Not quite. With price gouging, even fewer people get formula because there is a strong incentive to hoard and withhold supply until the price creeps up. Supply can’t ramp up quickly enough in emergency situations. It’s too inelastic for such short time horizons.

So with protections against gouging, people with the supply are incentivized to get as much of it as they can and move it into people’s hands as fast as they can. Without such protections they’re incentivized to hold onto to whatever they can and trickle it out at a metered pace. You just end up creating a speculative bonanza, not any meaningful increases in supply.


A situation where everyone has an equal chance to get part of a limited supply is much preferable to a situation where the less fortunate are priced out of being able to buy.

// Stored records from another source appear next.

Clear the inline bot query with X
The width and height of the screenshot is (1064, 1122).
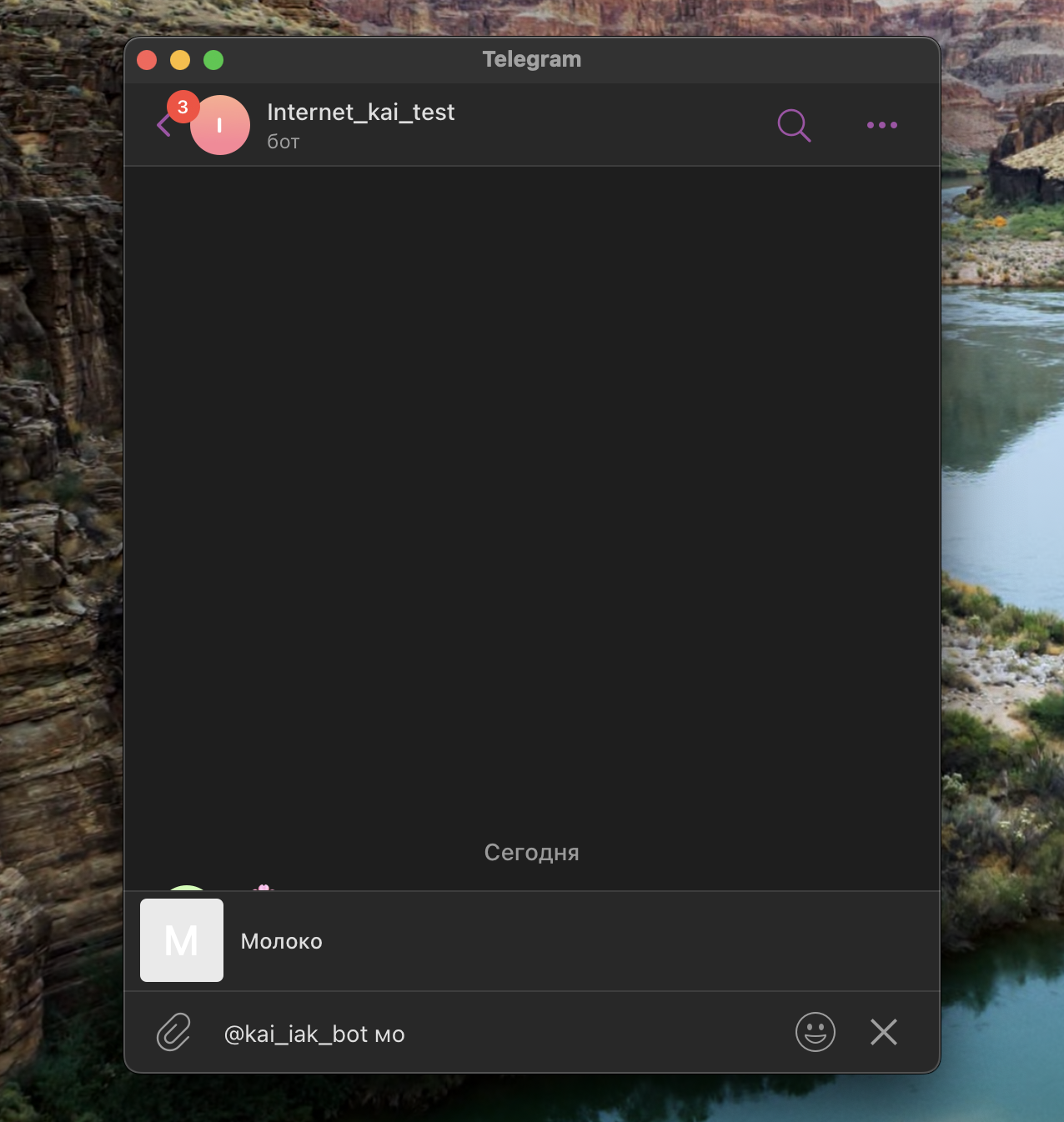[883, 1032]
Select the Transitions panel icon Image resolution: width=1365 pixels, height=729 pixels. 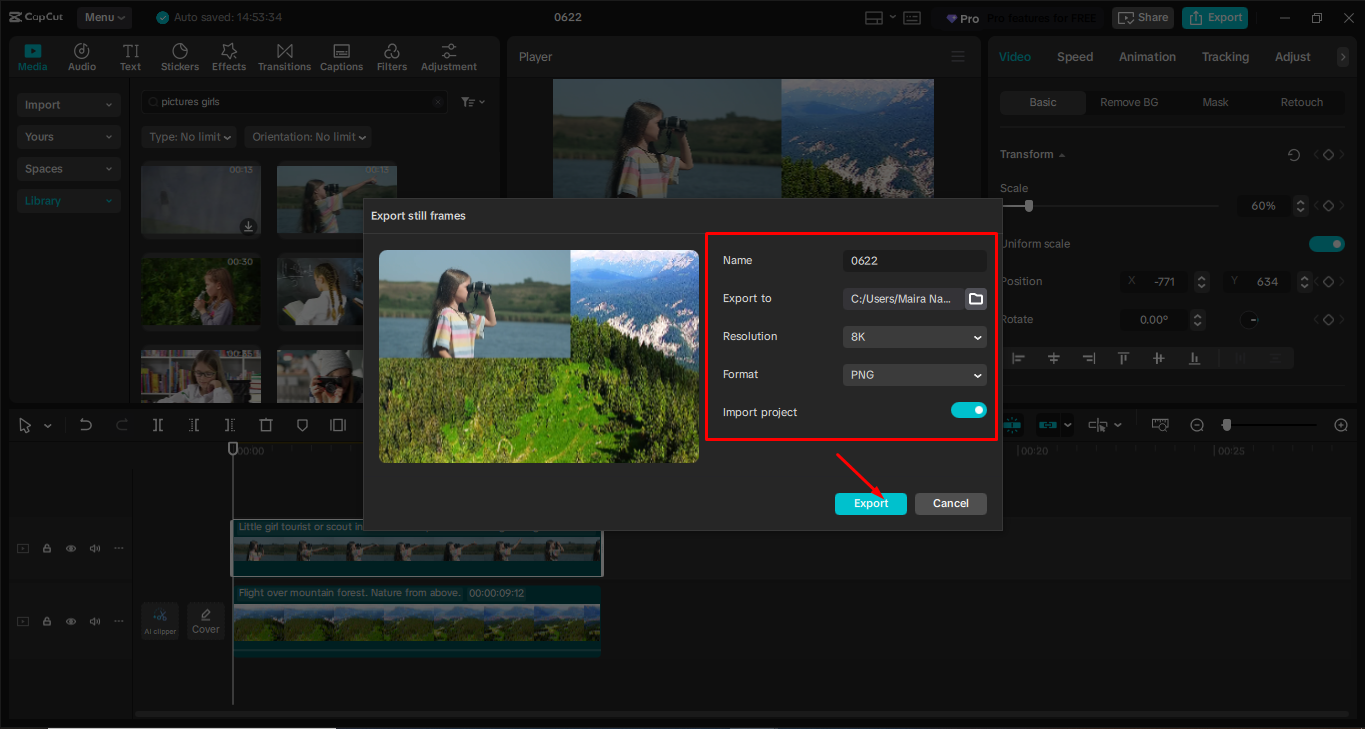[284, 56]
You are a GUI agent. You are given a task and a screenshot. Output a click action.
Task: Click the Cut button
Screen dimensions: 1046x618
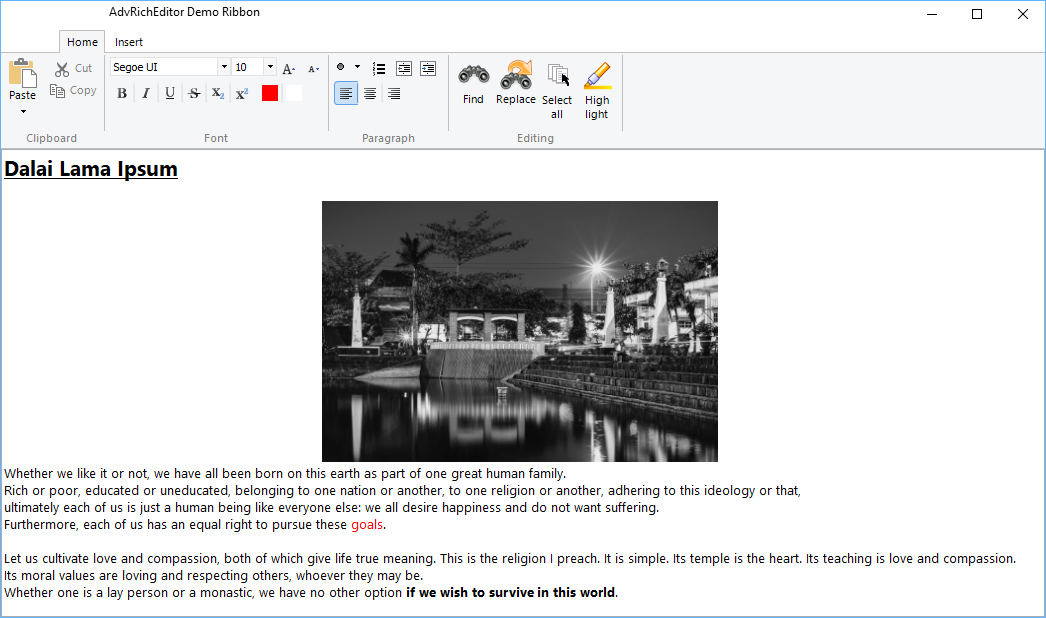click(73, 68)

Having more buying power does not make you more worthy to receive essential supplies in an emergency.


The rise in price is the result of the market thinking there will be future rise in organic demand. The price rises because the value rises. There's nothing artificial about it.

That tug-on-your-heartstrings argument works the other way around, too: If I have a hungry baby now, but despite whatever wealth I have I can't find any in stores because price controls have resulted in a chronic shortage, what good does it do me that some people can buy baby formula at an artificially reduced price?

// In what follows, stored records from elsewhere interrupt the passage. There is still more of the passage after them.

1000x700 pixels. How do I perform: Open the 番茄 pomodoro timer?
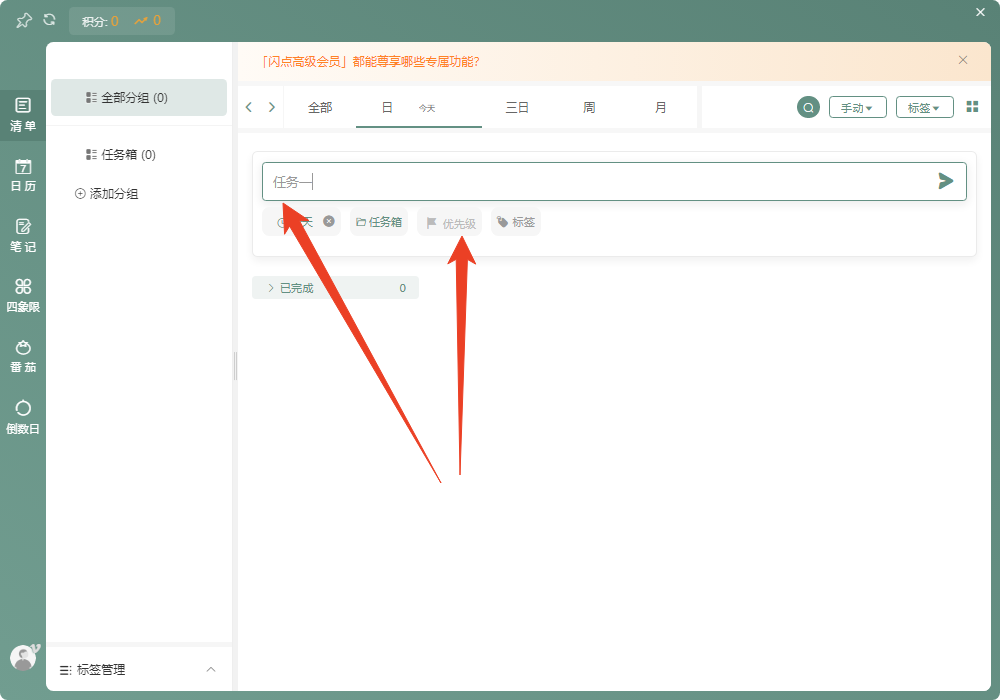[23, 356]
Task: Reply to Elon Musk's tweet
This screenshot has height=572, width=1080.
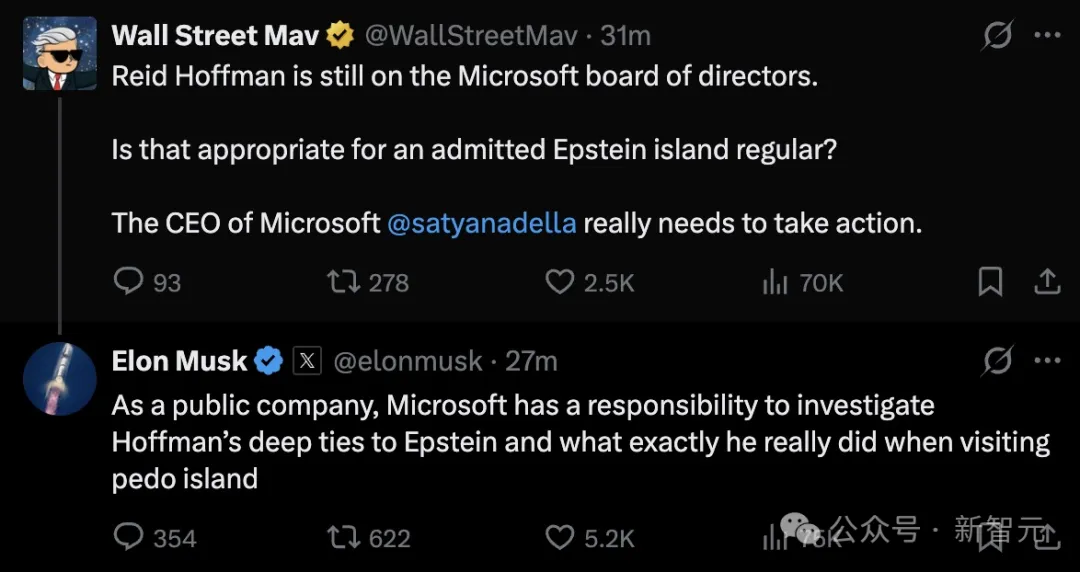Action: point(130,538)
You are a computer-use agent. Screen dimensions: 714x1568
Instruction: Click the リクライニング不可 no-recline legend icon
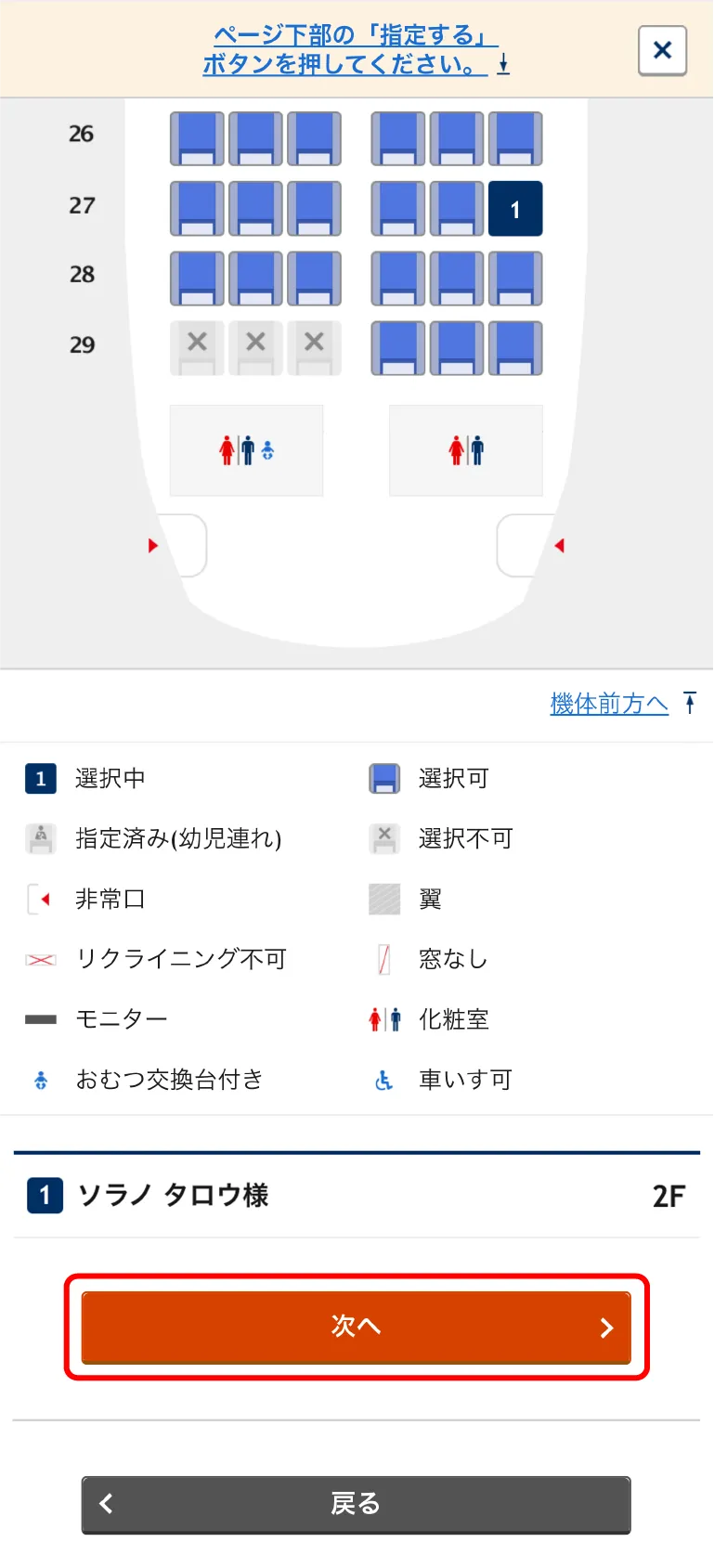tap(40, 958)
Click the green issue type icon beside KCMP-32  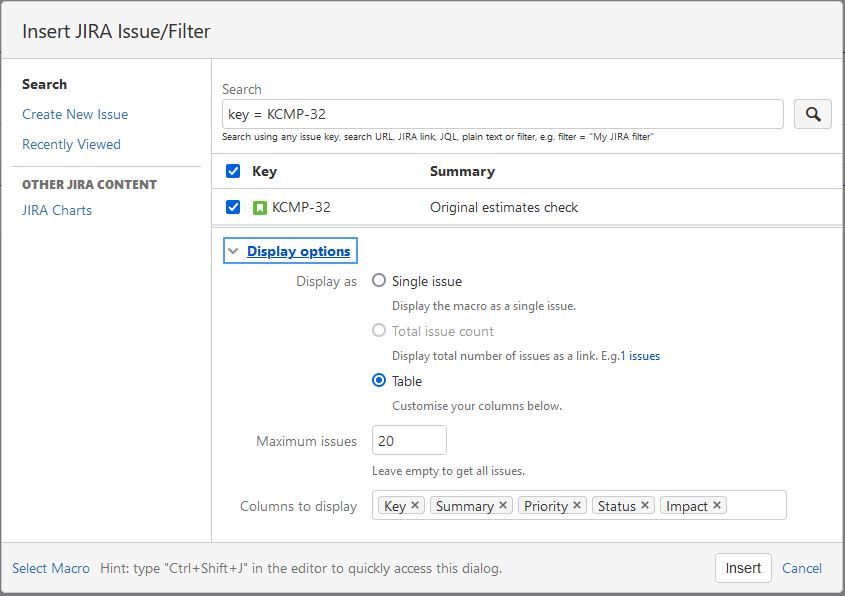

> The rise in price is the result of the market thinking there will be future rise in organic demand.

In a disaster situation there won’t be a future rise in organic demand so the market has no incentive to actually adjust. Price gouging doesn’t change that. The only meaningful effect is that you’re either distributing finite resources by raffle or by ability to pay. (Or by ration ticket if your government has its shit together enough to set something like that up). I don’t know any ethical framework that thinks ability to pay is the optimal distribution scheme there.

Kantians would opt for a raffle as it values people as ends in themselves rather than as money havers.

Utilitarians would opt for a raffle as random chance is more likely to distribute goods to their most valued uses than distribution according to the wealthiest.

Rawlsians would opt for a raffle because if you apply a veil of ignorance where nobody knows how much money they have before the situation starts, everyone would conclude the raffle is more fair.


Or the people that can afford it buy 100s of them and sell for even higher price to the people who might need one.


Efficient if people broadly have the same wealth. It's not efficient for me to buy hand sanitizer I barely need at the expense of care workers who do.